Written task: Rewrite the records below, starting with the line containing "The width and height of the screenshot is (668, 460)." and continuing through the line containing "[x=30, y=85]", with "magnifier" swapped for "magnifying glass" and everything else unchanged. Leave out the pictures.

Start of The input

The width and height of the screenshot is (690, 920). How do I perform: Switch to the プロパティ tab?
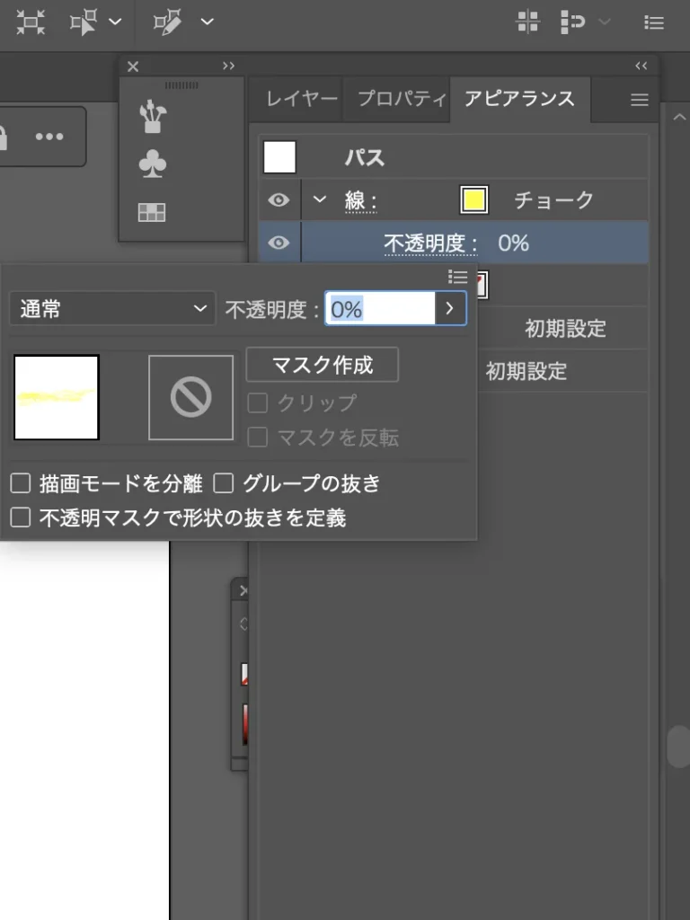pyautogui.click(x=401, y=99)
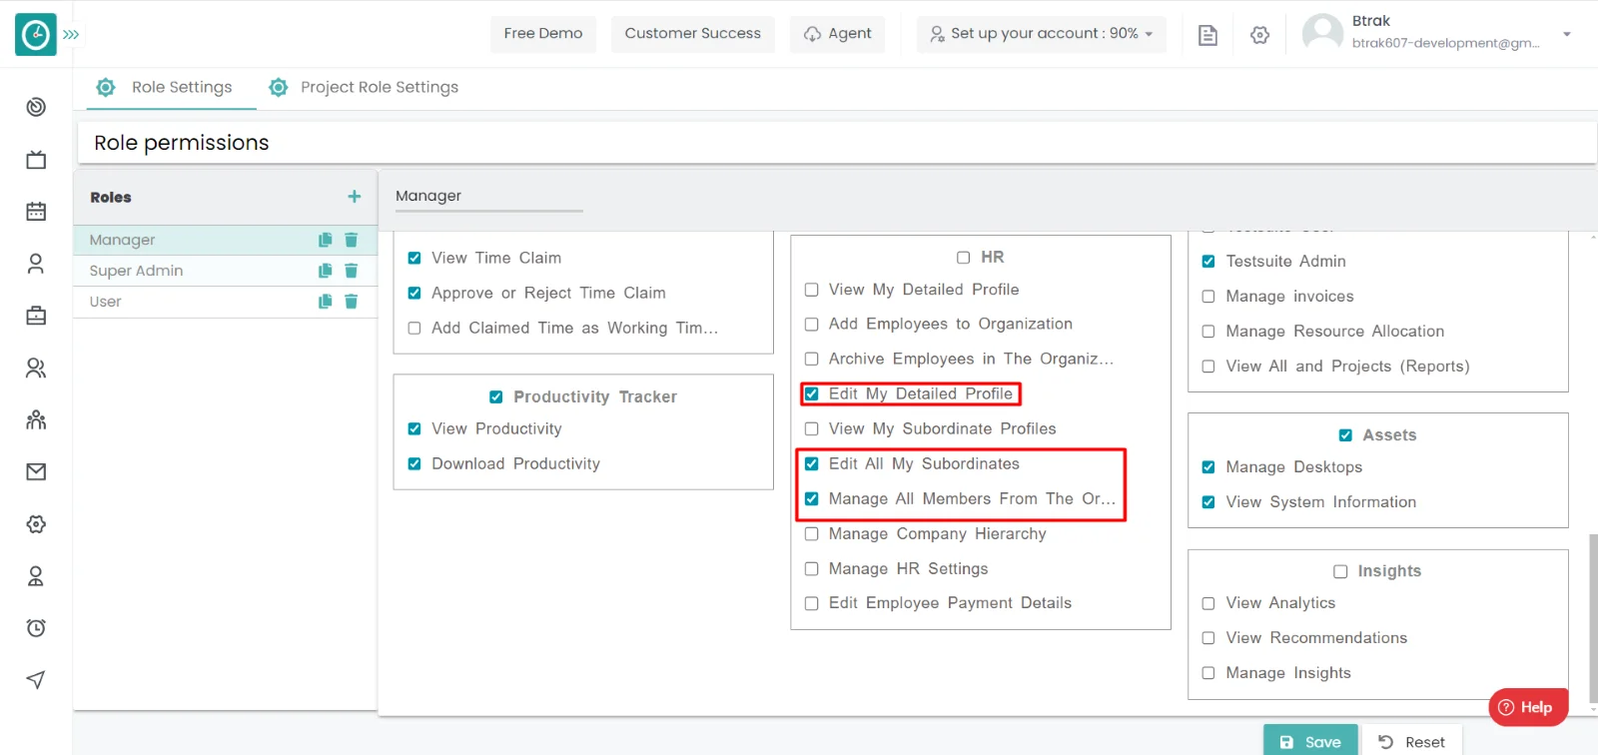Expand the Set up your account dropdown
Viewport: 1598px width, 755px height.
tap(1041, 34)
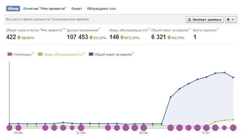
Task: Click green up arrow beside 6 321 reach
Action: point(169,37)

End of The input
Start of The input

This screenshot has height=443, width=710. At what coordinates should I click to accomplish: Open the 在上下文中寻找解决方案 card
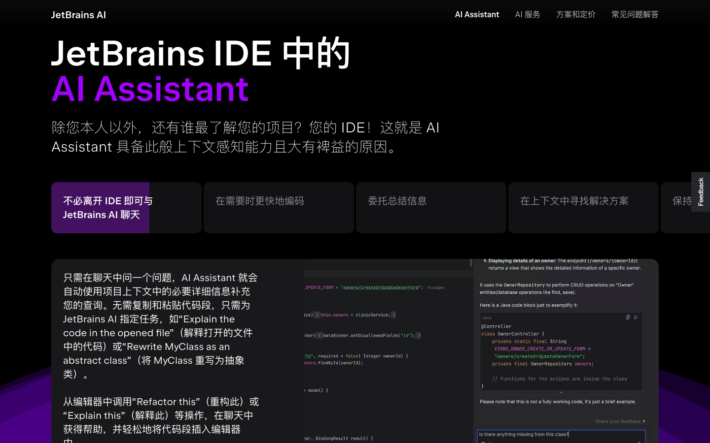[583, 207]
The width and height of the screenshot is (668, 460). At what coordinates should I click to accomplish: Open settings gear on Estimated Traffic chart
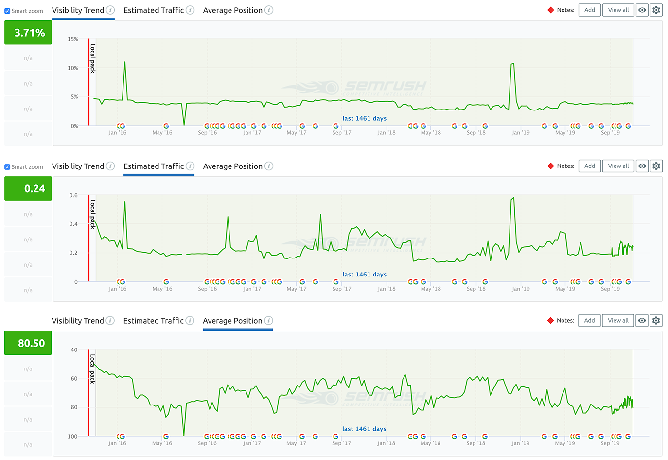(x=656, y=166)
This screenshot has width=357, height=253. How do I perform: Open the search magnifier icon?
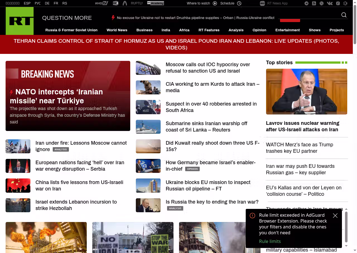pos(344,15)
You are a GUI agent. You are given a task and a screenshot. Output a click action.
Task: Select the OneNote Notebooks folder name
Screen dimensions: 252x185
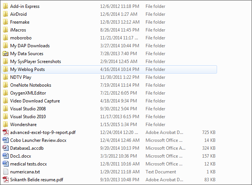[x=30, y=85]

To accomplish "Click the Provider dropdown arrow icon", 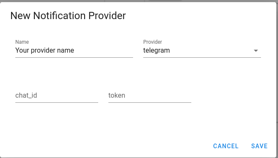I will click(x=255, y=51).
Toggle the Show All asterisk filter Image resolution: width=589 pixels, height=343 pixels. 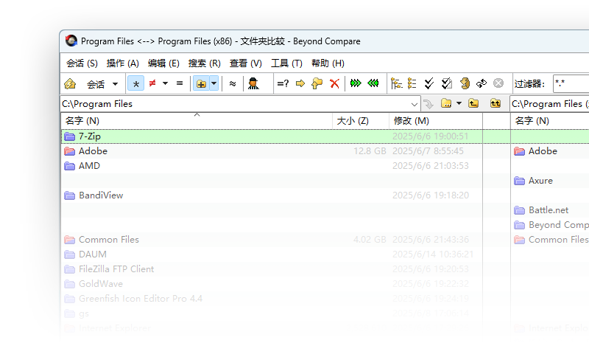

End of The input

Result for this task:
The width and height of the screenshot is (668, 460). At what coordinates should I click to accomplish: Open settings gear on Estimated Traffic chart
(x=656, y=166)
This screenshot has width=357, height=253. How do I perform: Open the search magnifying glass icon?
pos(344,15)
You are a GUI agent. You are given a task and a screenshot. Output a click action.
Task: Select the OneNote Notebooks folder name
Screen dimensions: 252x185
[x=30, y=85]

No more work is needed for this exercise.